A rash of media stories, such as this one, have been making hay from the recent announcement by the state that their pension payment over the next biennium will climb by $287 million to a whopping $916 million.
As bad as that news is to policy-makers . . . they should sit down when they hear the results of this new study by Joshua D. Rauh. He finds, using conservative assumptions, that Maine’s pool of assets set aside for the pension system will completely run out by 2026. In other words, the current payments to the pension system (as noted previously) is insufficient and the state will have to cash-in their assets to pay benefits. Forget about the 2028 deadline set by the Maine Constitution on paying the unfunded liability, the system will be bankrupt well before then.
The study goes on to make an estimate of what payment would be required to make the pension system solvent. Are you ready? The required payment needs to be 75 percent higher than current payments. That means Maine should be making a payment that is $687 million higher over the biennium, or $1.603 billion in total.
In a state that already has one of the smallest private sectors in the country and is losing population, where will policymakers find an additional $687 million on top of the additional $287 million that was just announced? Maybe the Maine State Employee Association should worry less about suing the state to restoring their longevity pay and worry more about sad state of their pensions.
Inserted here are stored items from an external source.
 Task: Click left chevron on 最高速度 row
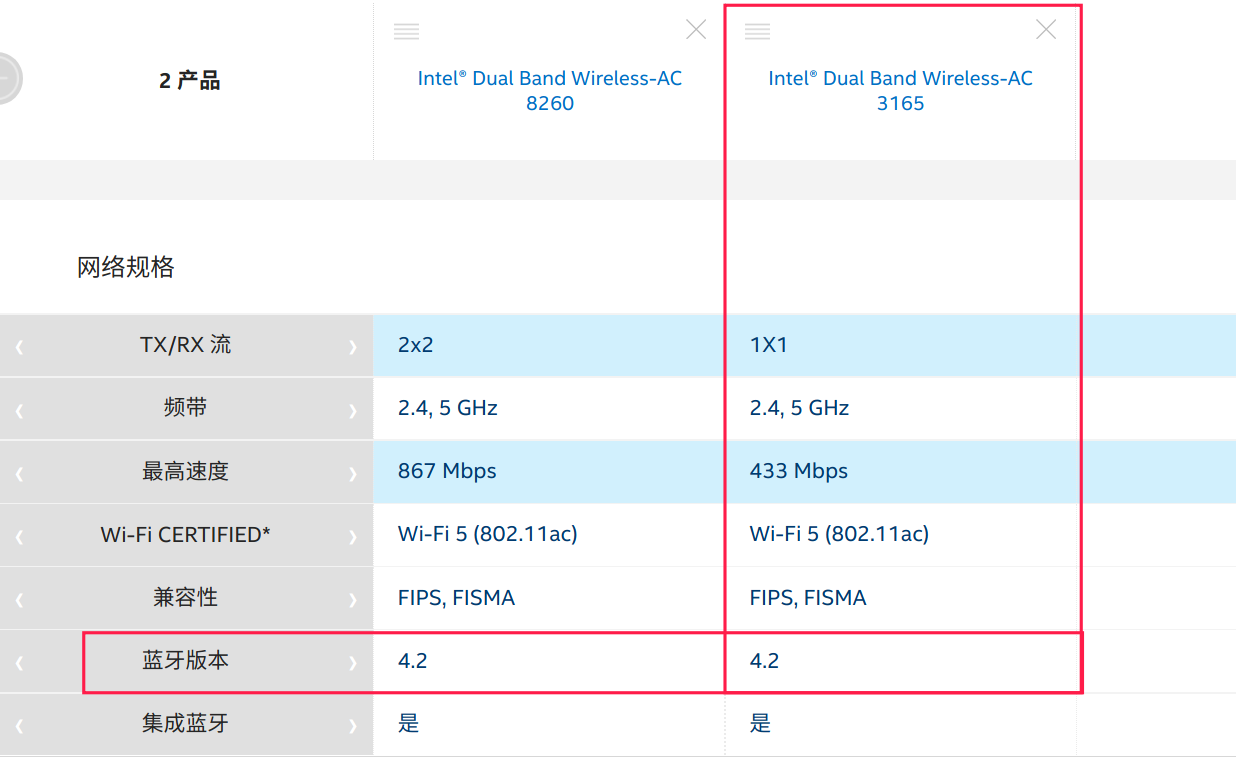pyautogui.click(x=19, y=473)
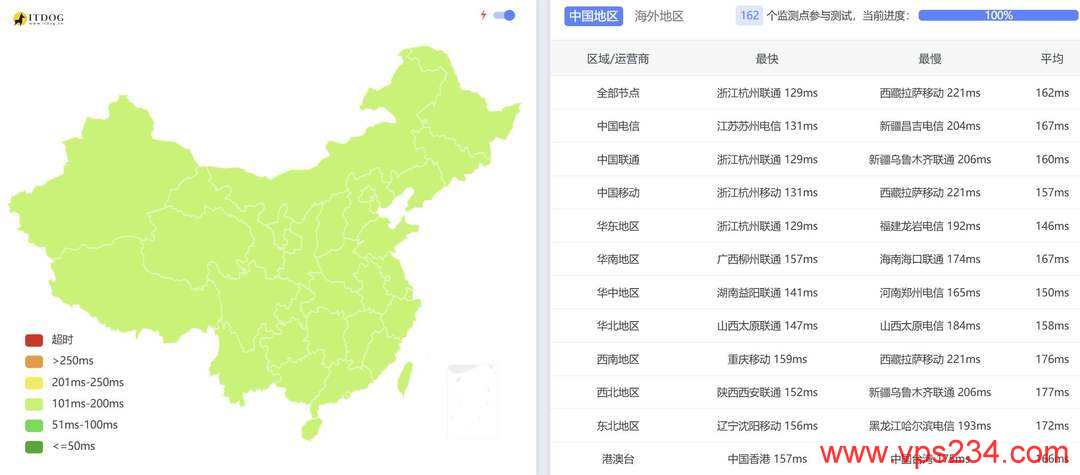The image size is (1080, 475).
Task: Select the 中国电信 row label
Action: (618, 126)
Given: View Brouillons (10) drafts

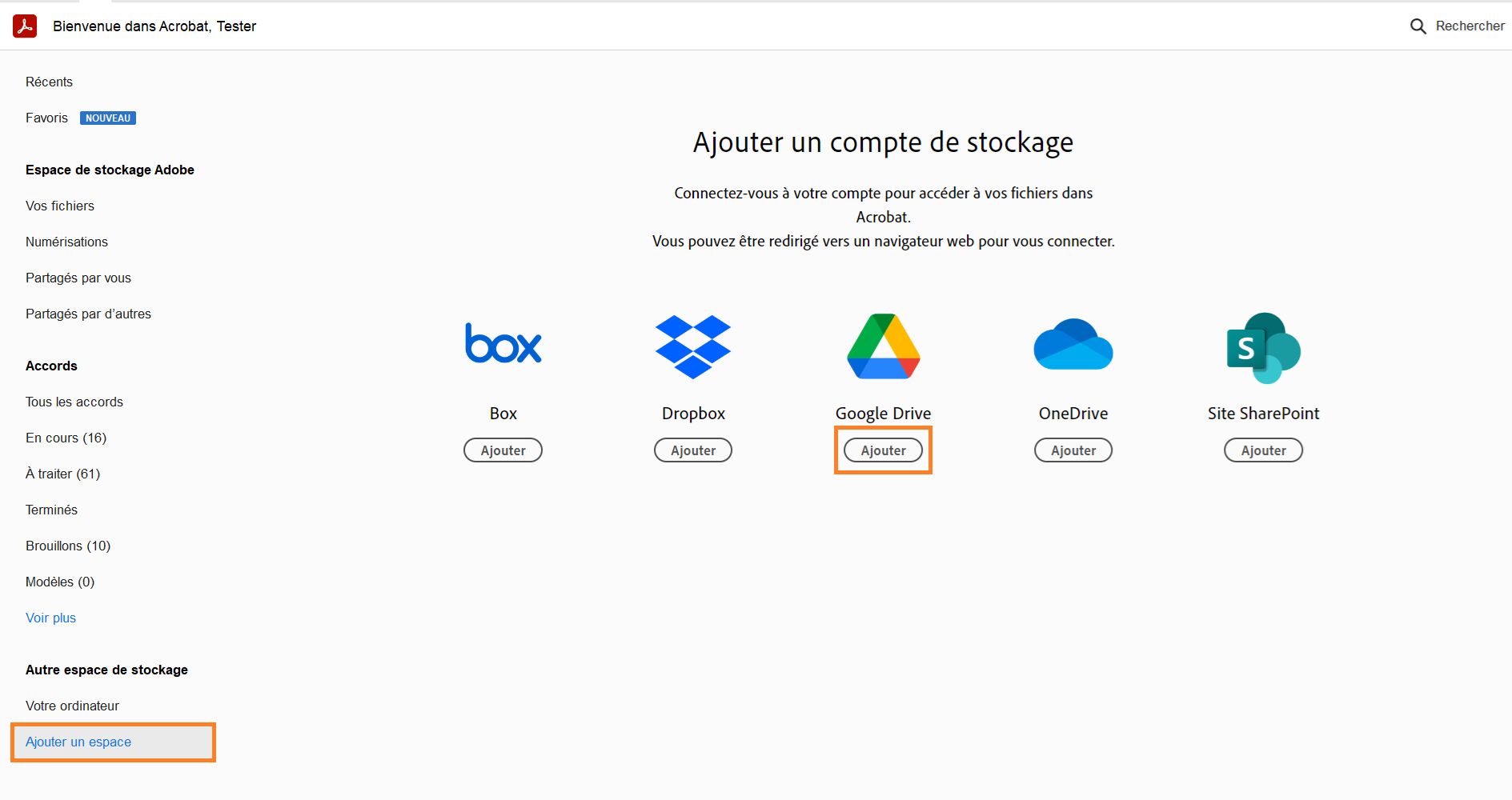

And for those folks who have been up-in-arms about recent federal bailouts, the mother-of-all-bailouts may be just around the corner. Consider this quote from the pension study:
“There seems to be a high likelihood that future generations will have to bear the substantial burden of making up pension benefits for previous generations of state employees. While citizens of states that are particularly hard-hit by the pension crisis may be able to escape to other states, an acceleration of this demographic phenomenon would leave a dwindling taxpayer base behind in the states facing the largest liabilities. This would increase the likelihood of a federal taxpayer bailout in which taxpayers in all states would bear the burden of the states in default. The problem of state and local pension liabilities is therefore a problem for all US taxpayers, not just those in the states with the largest deficits.”
Steve
Posted on Aug 10, 2010
Can the State of Maine simply declare bankruptcy, and be placed in forclosure? Than hope for a judge in Bankrutcy court declare us insolvent so we can start over from scratch with no debt under new management?
Scott Moody
Posted on Aug 10, 2010
Steve, great question. No one knows for sure. While several municipalities have declared bankruptcy, no state has attempted to do so. I have a feeling we may find out soon as states like Illinois and California are already insolvent thanks to their runaway pension costs. Unless, of course, we get a federal bail-out first.
Bob Stone
Posted on Aug 11, 2010
Municipalities cannot default on loans in Maine. The State of Maine is required to step in and bail the towns/cities out. There is a significant cost to the taxpayers for this service. What many people fail to realize is when a municipality borrows money (bonds), the full faith an credit of the municipality is pledged as collateral to back up that bond. The bondholders (lenders) have claim on everything in that municipality. Everything. Not just the library, the fire station or the town hall. Any private residence, business, non-profit is fair game. If people knew that the municipal officials were "putting their houses up" to borrow for the football field, perhaps they would be a bit more watchful of their borrowing.